Function that collect samples of labelled bboxes and adds padding with pad_idx.

Finally, to apply transformations to Image in a Dataset, we use this last class.

ItemList specific to vision

The vision application adds a few subclasses of ItemList specific to images.

class ImageItemList[source]

ImageItemList(items:Iterator, create_func:Callable=None, path:PathOrStr='.', label_cls:Callable=None, xtra:Any=None, processor:PreProcessor=None) :: ItemList

Create a ItemList in path from filenames in items. create_func will default to open_image. label_cls can be specified for the labels, xtra contains any extra information (usually in the form of a dataframe) and processor is applied to the ItemList after splitting and labelling.

from_folder[source]

from_folder(path:PathOrStr='.', create_func:Callable='open_image', extensions:StrList={'.png', '.xpm', '.jpeg', '.bmp', '.jpg', '.svg', '.ras', '.pgm', '.pnm', '.xbm', '.tiff', '.xwd', '.gif', '.ief', '.ico', '.pbm', '.tif', '.rgb', '.ppm', '.jpe'}, kwargs) → ItemList

Get the list of files in path that have an image suffix. recurse determines if we search subfolders.

from_df[source]

from_df(df:DataFrame, path:PathOrStr, create_func:Callable='open_image', col:Union[int, Collection[int], str, StrList]=0, folder:PathOrStr='.', suffix:str='') → ItemList

Get the filenames in col of df and will had path/folder in front of them, suffix at the end. create_func is used to open the images.

class ObjectCategoryList[source]

ObjectCategoryList(items:Iterator, classes:Collection=None, kwargs) :: CategoryList

class ObjectItemList[source]

ObjectItemList(items:Iterator, create_func:Callable=None, path:PathOrStr='.', label_cls:Callable=None, xtra:Any=None, processor:PreProcessor=None) :: ImageItemList

class SegmentationItemList[source]

SegmentationItemList(items:Iterator, create_func:Callable=None, path:PathOrStr='.', label_cls:Callable=None, xtra:Any=None, processor:PreProcessor=None) :: ImageItemList

class SegmentationLabelList[source]

SegmentationLabelList(items:Iterator, classes:Collection=None, kwargs) :: ImageItemList

class PointsItemList[source]

PointsItemList(items:Iterator, create_func:Callable=None, path:PathOrStr='.', label_cls:Callable=None, xtra:Any=None, processor:PreProcessor=None) :: ItemList

Building your own dataset

This module also contains a few helper functions to allow you to build you own dataset for image classification.

download_images[source]

download_images(urls:StrList, dest:PathOrStr, max_pics:int=1000, max_workers:int=8, timeout=4)

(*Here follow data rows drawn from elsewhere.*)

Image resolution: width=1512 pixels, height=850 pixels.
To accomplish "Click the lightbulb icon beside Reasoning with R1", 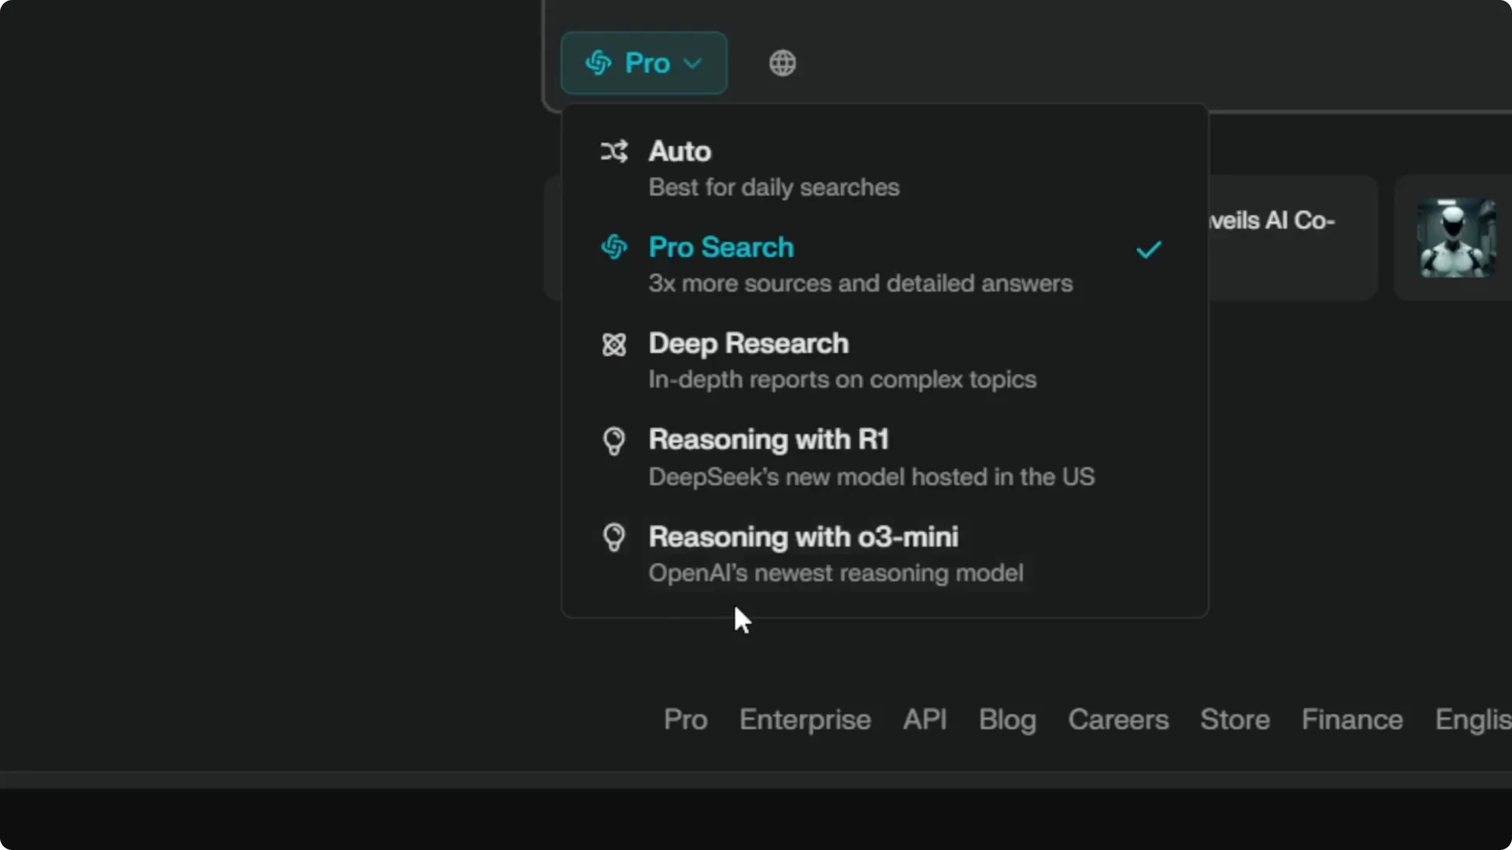I will point(615,441).
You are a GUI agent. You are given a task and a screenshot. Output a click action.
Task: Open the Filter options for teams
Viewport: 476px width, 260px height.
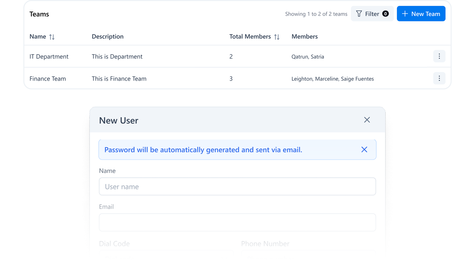(372, 14)
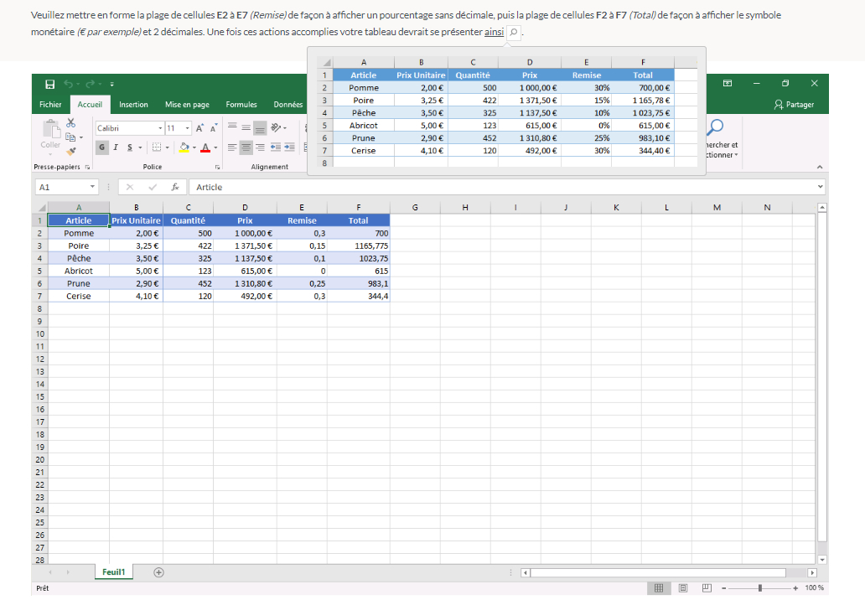Click the Save icon in the title bar
Viewport: 865px width, 600px height.
click(x=50, y=84)
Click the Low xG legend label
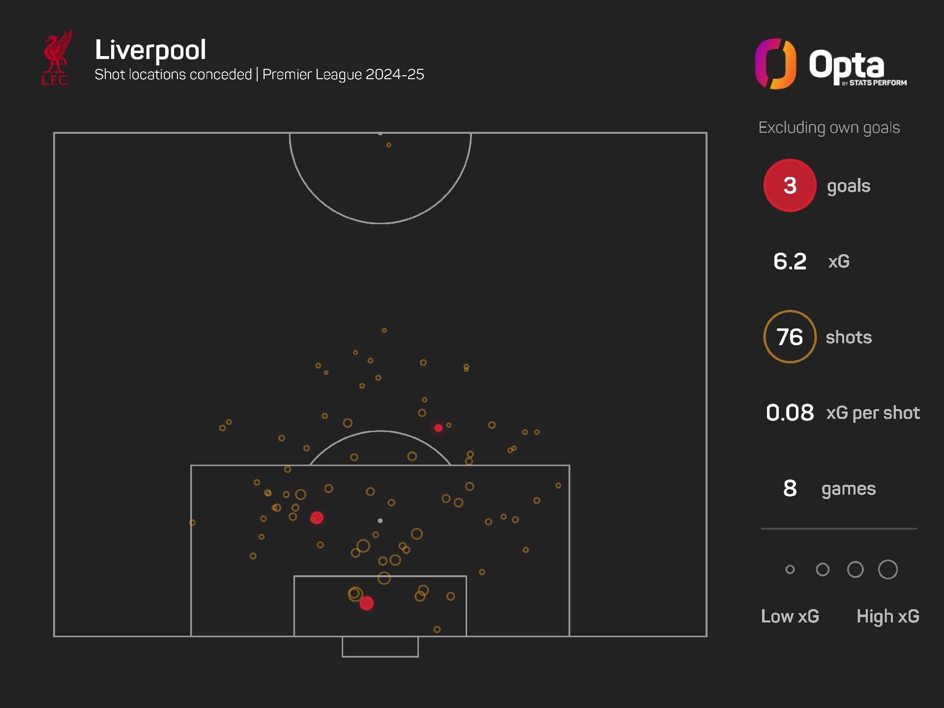944x708 pixels. 790,616
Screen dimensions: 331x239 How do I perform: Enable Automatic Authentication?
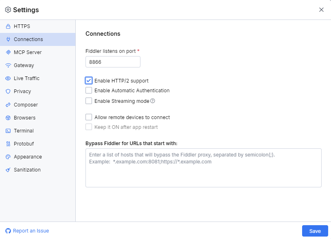(x=89, y=90)
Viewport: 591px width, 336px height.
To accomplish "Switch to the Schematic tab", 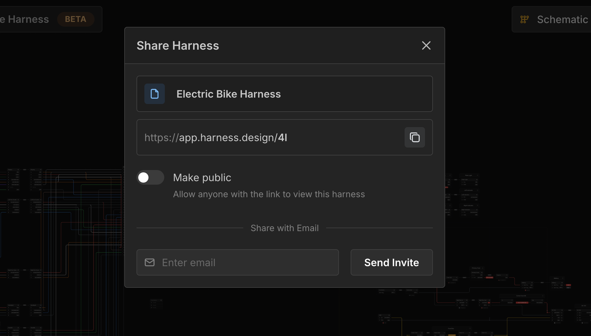I will point(562,20).
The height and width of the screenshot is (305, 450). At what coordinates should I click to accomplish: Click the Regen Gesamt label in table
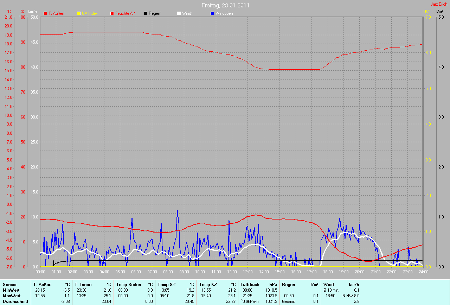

Download images listed in text file urls to path dest, at most max_pics

verify_images[source]

verify_images(path:PathOrStr, delete:bool=True, max_workers:int=4, max_size:Union[int, Tuple[int, int]]=None, dest:PathOrStr='.', n_channels:int=3, interp=2, ext:str=None, img_format:str=None, resume:bool=None, kwargs)

Check if the image in path exists, can be opened and has n_channels. If n_channels is 3 – it'll try to convert image to RGB. If delete, removes it if it fails. If resume – it will skip already existent images in dest. If max_size is specifided, image is resized to the same ratio so that both sizes are less than max_size, using interp. Result is stored in dest, ext forces an extension type, img_format and kwargs are passed to PIL.Image.save. Use max_workers CPUs.